Dewan Minta Beber Rekening Calon Kapolri

Polemik soal transparansi rekening pejabat Polri terus bergulir. Komisi III (bidang hukum) DPR akan melakukan pemeriksaan silang antara Pusat Pelaporan Analisis Transaksi Keuangan (PPATK) dan Mabes Polri. Jadwal pemeriksaan itu disepakati Senin mendatang (26/7).

''Kami perlu tahu apakah di antara 23 rekening yang diteliti PPATK itu ada rekening calon Kapolri. Sebab, sebagai calon orang nomor satu di kepolisian, dia harus clear,'' ujar anggota komisi III Nasir Djamil di Jakarta kemarin (19/7). Rencananya, Senin pagi (26/7) komisi meminta keterangan kepada PPATK dan dilanjutkan sorenya mengundang Kapolri.

Menurut Nasir, seorang calon Kapolri akan menjalani fit and proper test di depan DPR sebelum disetujui menjadi orang pertama di Korps Bhayangkara. Saat itu, segala rekam jejaknya akan diselidiki. ''Termasuk, apakah ada transaksi mencurigakan dalam rekening pribadinya dan berapa daftar kekayaan pribadi yang sudah dilaporkan,'' kata politikus Partai Keadilan Sejahtera tersebut.

Kapolri Jenderal Bambang Hendarso Danuri akan meletakkan jabatan pada Oktober 2010. Sesuai UU Nomor 2 Tahun 2002 tentang Kepolisian, setiap calon Kapolri harus mendapat persetujuan dari DPR sebelum dilantik presiden.

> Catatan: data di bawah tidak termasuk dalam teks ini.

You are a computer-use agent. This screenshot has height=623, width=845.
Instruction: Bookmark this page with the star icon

''Secara pribadi, saya berharap calon-calon yang diajukan tidak hanya satu nama. Kalau lebih dari satu calon, akan bisa ditentukan siapa yang benar-benar terbaik,'' katanya.

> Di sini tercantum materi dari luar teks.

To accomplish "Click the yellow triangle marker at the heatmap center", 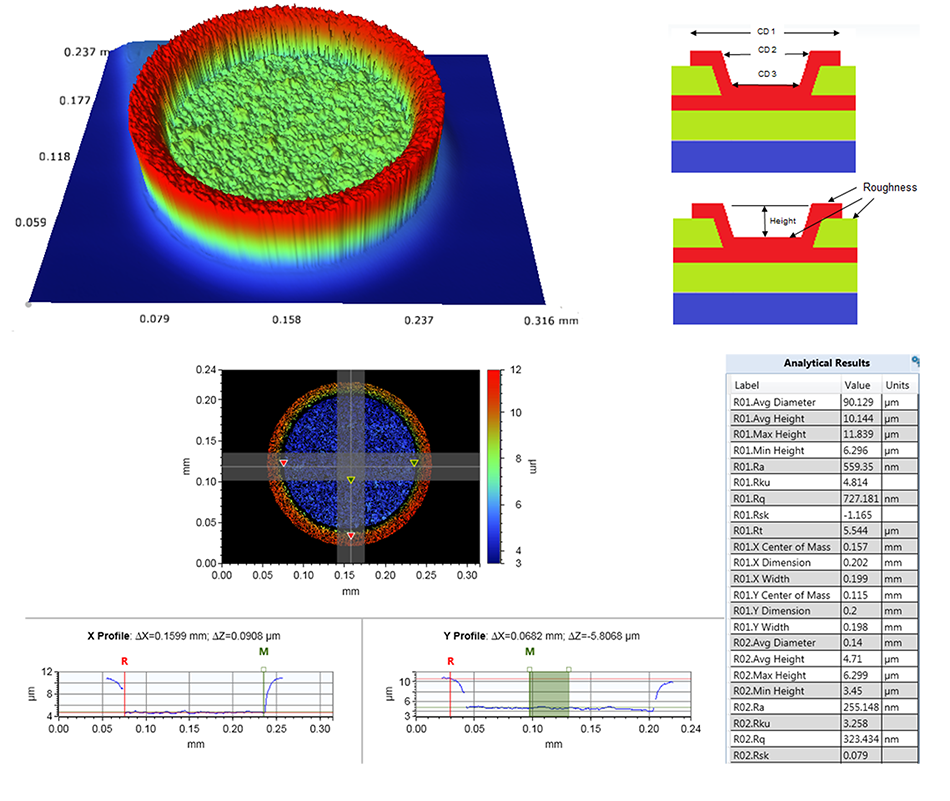I will pos(353,477).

Di tempat terpisah, Sekretaris Komisi Kepolisian Nasional (Kompolnas) Adnan Pandupraja menjelaskan, calon-calon yang masuk ke meja Kompolnas akan diseleksi secara internal. ''Lalu, laporannya kami sampaikan kepada bapak presiden,'' tuturnya.

Dia mengakui, nama-nama para perwira tinggi yang diusulkan menggantikan Bambang sudah dikantongi Kompolnas. ''Sebelum Oktober, laporan kami harus sudah siap dan bisa digunakan sebagai pertimbangan oleh presiden,'' ujarnya.

Dalam dokumen nota dinas yang diperoleh Jawa Pos bernomor R/ND-545/X/2009/Dit D, ada lima nama yang rekam jejaknya diselidiki secara internal oleh Polri. Dokumen itu ditandatangani Brigjen Hertian A. Yunus selaku direktur D dan diparaf mengetahui oleh Wakabaintelkam (saat itu, Red) Brigjen Pratiknyo.

Lima nama tersebut adalah Irjen Timur Pradopo, Komjen Susno Duadji, Irjen Oegroseno, Irjen Imam Sudjarwo, dan Irjen (pangkat saat itu, Red) Nanan Soekarna. Dalam dokumen juga disebutkan hasil penyelidikan, lengkap dengan nama anggota keluarga serta rekam jejak mereka saat bertugas.

Dalam nota dinas itu disebutkan, Komjen Susno Duadji yang sekarang ditahan di Rutan Brimob dinilai melakukan banyak inovasi dengan mengedepankan perangkat IT saat menjadi Kapolda Jawa Barat. Polisi bernomor register pokok (NRP) 54070359 itu juga dianggap sering menulis buku dan pernah bertugas di PPATK.

Lalu, Irjen Timur Pradopo yang ber-NRP 56010380 dinilai rajin turun ke pelosok-pelosok wilayah saat menjadi Kapolda Banten. Timur yang sekarang menjabat Kapolda Metro Jaya itu juga dinilai tidak banyak bicara serta disiplin.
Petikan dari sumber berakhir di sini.